J’ai repensé à l’inducteur et je l’ai remis en place. Celui ou celle qui nous criait dessus tout à l’heure avait dû se lasser. Il n’y avait que des interférences sur le canal, et un étrange sanglot qui était peut-être l’onde porteuse.
— Ici Kovacs. Je répète, ici Kovacs. Rapport sur la situation.
Il y a eu une grande pause, puis la voix de Sutjiadi a crié dans le micro.
— …rivé ? …ous… vu …collage. Schnei… arti… ?
— Il y a beaucoup d’interférences, Markus. Rapport sur la situation. On nous attaque ?
Il y a eu un grand larsen, et deux ou trois voix qui ont paru vouloir prendre le pas sur Sutjiadi. J’ai attendu.
C’est Tanya Wardani qui a fini par parler, presque sans parasites.
— …nez ici, …acs …curité. Nous …cun …ger. …pète, auc… dang…
La coque a résonné de nouveau, comme le gong d’un temple. J’ai regardé vers mes pieds avec un grand doute.
— Tu as dit en sécurité ?
— …uii …cun dang… enez tout de s… urité. …épète, en sécurité.
Un coup d’œil à Deprez. Haussement d’épaules.
— Ça doit être une nouvelle définition.
— Alors on y retourne ?
J’ai regardé autour de moi, jusqu’aux empilements serpentins de la baie d’appontage. Puis à son visage barbouillé de sang. Décidé.
— On dirait bien. (Nouveau haussement d’épaules.) Wardani est sur son terrain. Elle ne s’est pas encore trompée.
De retour sur la plate-forme, le système de données martien avait formé une constellation brillante créée dans une seule intention. En dessous, les humains la fixaient comme des adorateurs devant un miracle inattendu.
Je les comprenais.
Un bon nombre d’écrans et d’affichages étaient tendus dans l’air autour de la structure centrale. Certains étaient des analogues évidents de n’importe quel système de bataille de cuirassé. D’autres défiaient toute comparaison avec ce que j’avais pu voir dans ma vie. Le combat moderne confère une familiarité avec le groupement d’affichage de données, une capacité à prendre en un seul coup d’œil le détail dont on a besoin d’après une dizaine d’écrans et d’affichages différents, rapidement et sans y penser. Le conditionnement des Diplos raffine encore cela, mais dans les géométries du pivot de données martien, je me sentais perdu. Çà et là, je rencontrais des infos compréhensibles, des images compatibles avec ce que je savais des événements autour de nous, dans l’espace. Mais même dans ces éléments, il me manquait certaines parties, l’écran les traduisant en fréquences invisibles pour l’œil humain. Partout ailleurs, je n’aurais su dire si les affichages étaient intacts, perturbés ou complètement grillés.
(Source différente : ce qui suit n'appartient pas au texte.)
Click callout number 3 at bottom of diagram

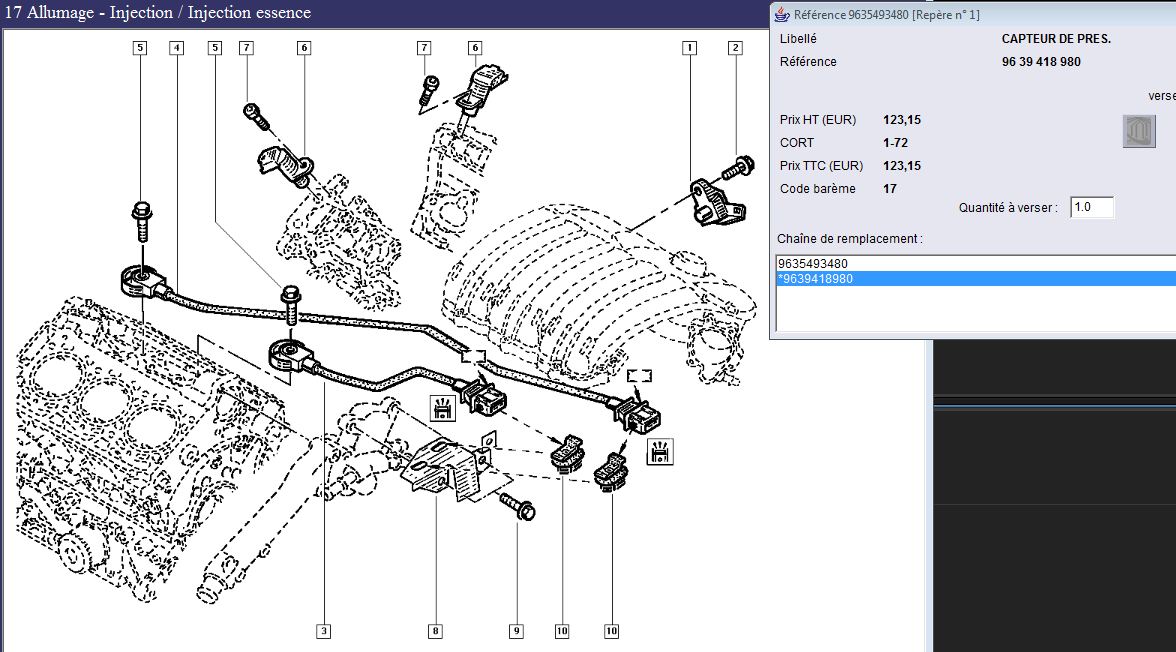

Dans les données identifiables, j’ai repéré une télémétrie visuelle en temps réel, des dessins de spectrographe en plusieurs couleurs, des prévisions de trajectoire et des modèles analytiques dynamiques de la bataille, des moniteurs de portée de détonation et des inventaires de chargeurs graphiques. Peut-être une notation de radiant grav…
Au centre d’un écran sur deux, on nous attaquait.
Glissant sur la courbe de la gravité solaire à un angle audacieux, c’était un vaisseau élancé, une fusion chirurgicale de tubulures et de courbes elliptiques qui trahissaient le vaisseau de guerre. La preuve ne s’est pas fait attendre. Sur un écran qui ne montrait pas l’espace réel, l’armement s’est rappelé à nous au travers de l’espace. À l’extérieur, les boucliers que notre hôte avait dressés ont ondulé et se sont illuminés. La coque du vaisseau a frémi sous mes pieds.
Ce qui veut dire…
J’ai senti mon esprit se dilater quand j’ai compris.
— Je ne sais pas de quoi il s’agit. (Sun a dit cela sur le ton de la conversation quand je suis arrivé à sa hauteur. Elle paraissait fascinée par ce qu’elle voyait.) En tout cas, de l’armement plus rapide que la lumière. Le vaisseau doit être au moins à une unité astronomique, et on se fait toucher instantanément chaque fois. Quoique ça n’ait pas l’air de faire beaucoup de dégâts.
Vongsavath a hoché la tête.
— Brouilleurs de défense préliminaires, je dirais. Pour bousiller le bouclier du vaisseau. Une sorte de disrupteur grav, peut-être. Il paraît que Mitoma fait des recherches sur… (Elle s’est interrompue.) Regardez, voilà le largage de torpilles suivant. Putain, ça fait beaucoup de ferraille en une seule fois.
Elle avait raison. L’espace devant le vaisseau assaillant s’était rempli de petites traces dorées si denses qu’on aurait cru des interférences sur l’écran. Les affichages secondaires ont montré les détails, et j’ai vu comment la nuée dessinait des manœuvres de détournement et protection mutuelles sur des millions de kilomètres dans l’espace.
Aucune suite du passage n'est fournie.